Since this thread was supposed to be about the treasure and the hunt for said treasure, has died and come back, has been taken over by zealots and radicals and returned, I will refrain from opening another thread in the hopes it will just stay on topic. (I know, high hopes)
I have basically returned to this hunt after 7 years because I am at a point where all my other projects have been put on hold and I have to occupy my time. I seriously thought it would have been solved by now, but alas, I feel it has not. So I wanted to chime in with my thoughts as I have come up with them so far. Feed back welcome. Religion, demons, hate and unproven theories that it has been solved and I am wasting my time... are not. I will preface by saying I do not have a solve or a location, yet. As I am currently in England, I find it difficult to state for certain of either. When I get boots on the ground, that will change, of course.
Fenn has stated time and again that we should start at the beginning. He has repeated this over and over. What if (all of my statements will be a what if, btw) he is talking about the poem? He says you won't find it without the proper starting point, then goes on to remind us to start at the beginning. Has anyone thought how weird it is to have started the poem where he did? I refer you to Gilligan's Island... the theme song starts off "Sit right back and you'll hear a tale..." Shel Silverstein starts his poems "Listen to the musn'ts child, listen to the don'ts"... Fairy tales all start "Once upon a time..." or a narrator saying "Sit down and let me tell you a tale..." So, why then, is Fenn's starting phrase in Stanza 5?
Fenn says not to mess with his poem. This to me, means that we don't need to anagram anything, we don't need to find ciphers. Double meanings, word alliteration, etc, sure, but leave the poem itself, alone. However, If you start reading with Stanza 5 and continue around to end at stanza 4, it reads a whole lot better. When Fenn said that people had solved the first two clues but skipped over the other 7... how else does that make sense? Maybe all 9 clues were solved correctly but clues 1 and 2 from stanzas 5 and 6 came last? This would put them starting at a different spot, essentially skipping the last 7 clues, making only the first 2 correct.
My second observation was the way the first stanza read. I now firmly believe that you have to change the meter of your reading and put the emphasis on the correct syllables. Take the last two lines: I can keep my secret where, And hint at riches new and old. When I first started reading the poem I always kept asking myself "where?" you can keep your secret, where
? then, why start a new line with "and" that makes no sense grammatically, or literally. I first tried to solve this by once again rearranging the poem, trying to find matching rhyming lines that would make the "and" at the start of a line make sense as well as finish the sentence "where".
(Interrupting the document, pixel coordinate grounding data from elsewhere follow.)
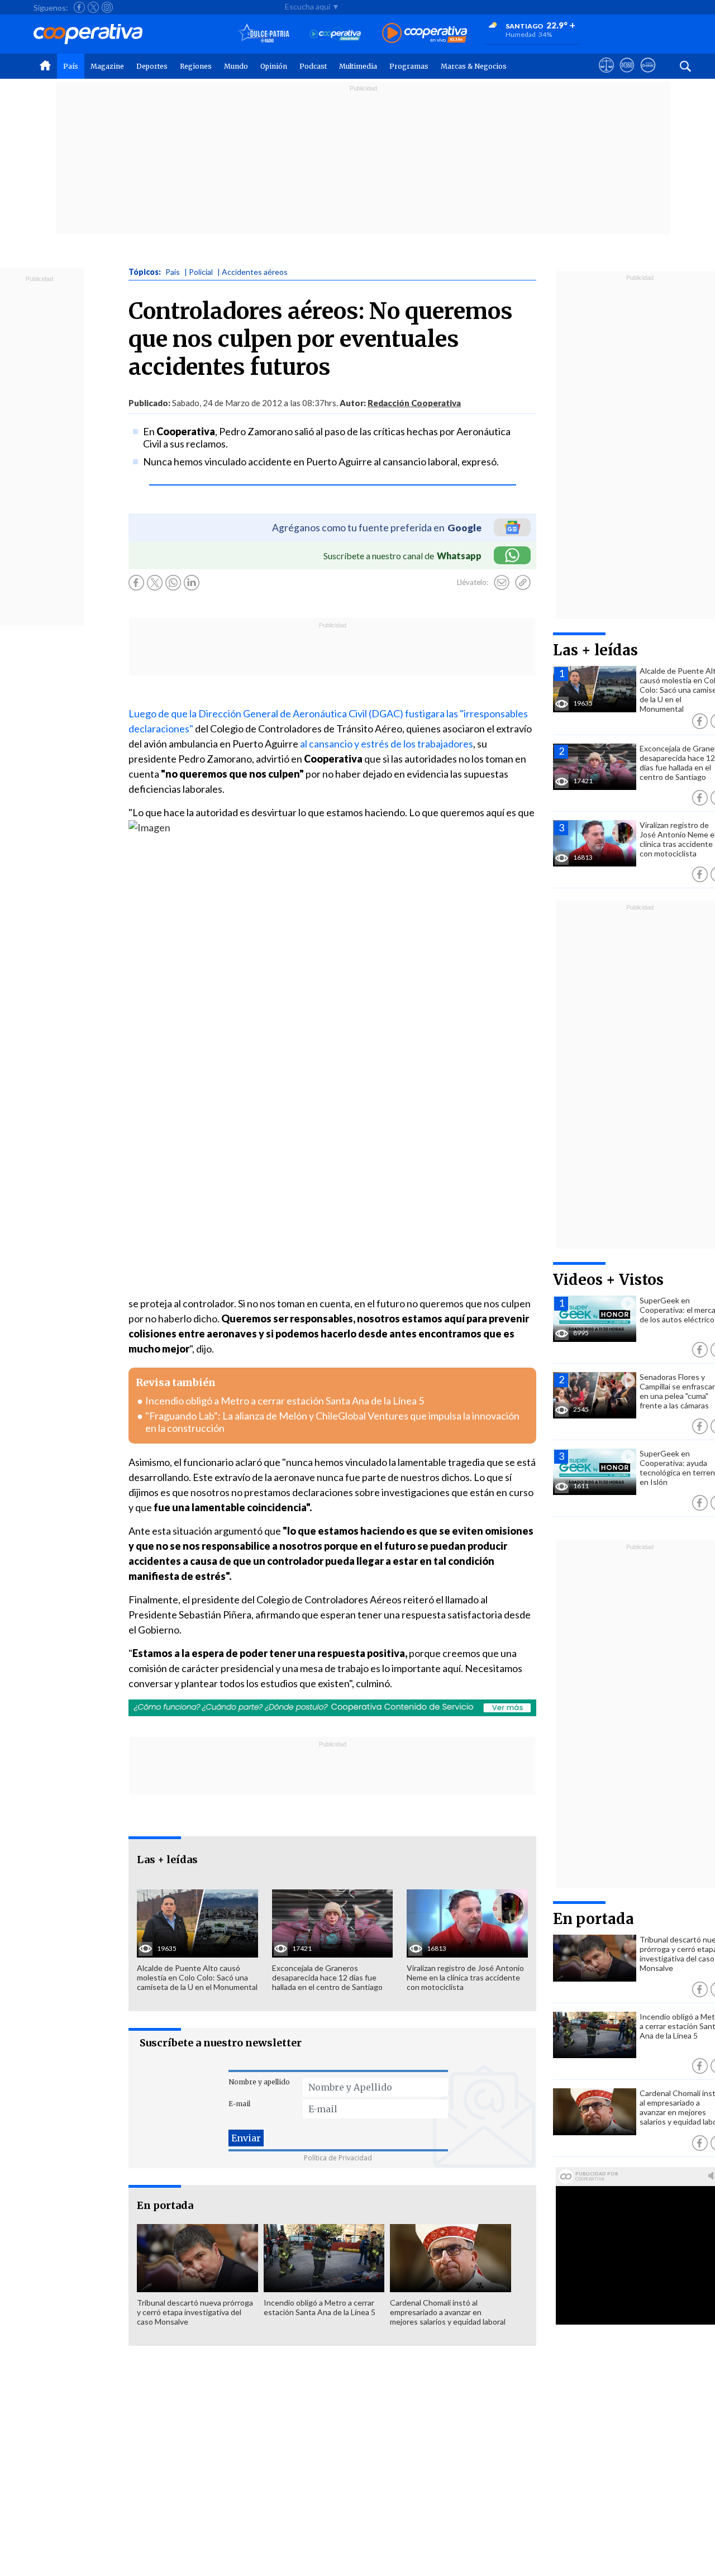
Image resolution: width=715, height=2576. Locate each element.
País (70, 66)
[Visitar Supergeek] (647, 75)
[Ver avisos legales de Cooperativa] (606, 75)
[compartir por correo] (501, 583)
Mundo (236, 66)
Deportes (152, 66)
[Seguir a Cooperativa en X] (93, 7)
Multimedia (358, 66)
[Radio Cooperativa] (424, 34)
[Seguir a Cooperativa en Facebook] (79, 7)
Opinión (273, 66)
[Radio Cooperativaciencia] (335, 33)
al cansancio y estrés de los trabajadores (386, 743)
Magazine (107, 66)
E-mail (239, 2103)
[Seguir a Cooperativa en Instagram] (107, 7)
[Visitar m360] (627, 75)
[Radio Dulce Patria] (263, 33)
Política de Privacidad (338, 2158)
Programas (408, 66)
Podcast (313, 66)
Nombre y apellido (259, 2082)
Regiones (196, 66)
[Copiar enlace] (523, 583)
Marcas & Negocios (474, 66)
Then it dawned on me (meaning I was up all night)... In England they have the same words we do in the US they just say them differently. The only difference is where they put the emphasis. we say toe-MAY-toe they say toe-mah-TOE, we say Ah-LUME-eh-NUM they say AL-you-MINI-um. I then applied this logic to the poem. When I changed the emphasis "I can keep my secret, where" became "I can keep my (secret where)" as in a 2 word phrase with a single meaning, a place. my hiding spot, my secret where. It's as if he named the spot Secret Where.
Doing so allowed me then to read the poem and have that stanza make sense... I can keep my hiding spot, and hint at riches....
The next thing that bugged me was the two lines that don't rhyme: WWWH and NFBTFTW... halt and walk are not rhyming words. With the careful planning that went in to this, I couldn't imagine how he could not rhyme two words. If it was just the literal meaning he was after... it would be easy enough to say something like: Where warm water halts.... not far but too far to waltz. Therefore, halt and or walk has to be said for a reason. The obvious choice is WWWH, we focus so much on this line because of the connotations with the beginning that we seem to have. It says begin, so this is where we really begin... but I stopped that after a couple of days and focused instead on walk. If he wanted to indicate movement and rhyme with halt (to keep the possessive "waters" and singular "halt" intact, he could have easily said "vault" meaning to move ahead greatly, or with large strides, and it would still fit the "too far" clue.
But why walk? "Nowhere is too far to walk. if you have the time" - Steven Wright, Comedian.
This leads me to a cliff or overhang of some kind. You can look down to the next point, or clue and see it. It's just right there... but you can't walk to it. I also applied this to the meaning in a less literal sense... a trail end (he has said there are no man made trails near by). Maybe the man made trail ends here, and you have to keep going where it isn't advised, allowed, or frowned upon (not meaning trespassing, but more like the trail masters put up a sign saying no trail beyond this point, or something similar that I have seen all over the country). Or, perhaps his frustration hint in one of his interviews where he said "I wish someone would just take a bike and go in there and get it" means the walking trail ends and the bike trail begins. I know when camping as a kid I rode on a ton of natural made bike trails... they were just there, you had to get off your bike to clear brush and limbs, etc.
I have more to decode and work on, but I will leave it as is for now. I seem to have a penchant for lengthy posts. I'll try to keep this in sizeable chunks for now.
I still think everyone is reading the poem wrong, we need to start there if we ever plan to solve it correctly.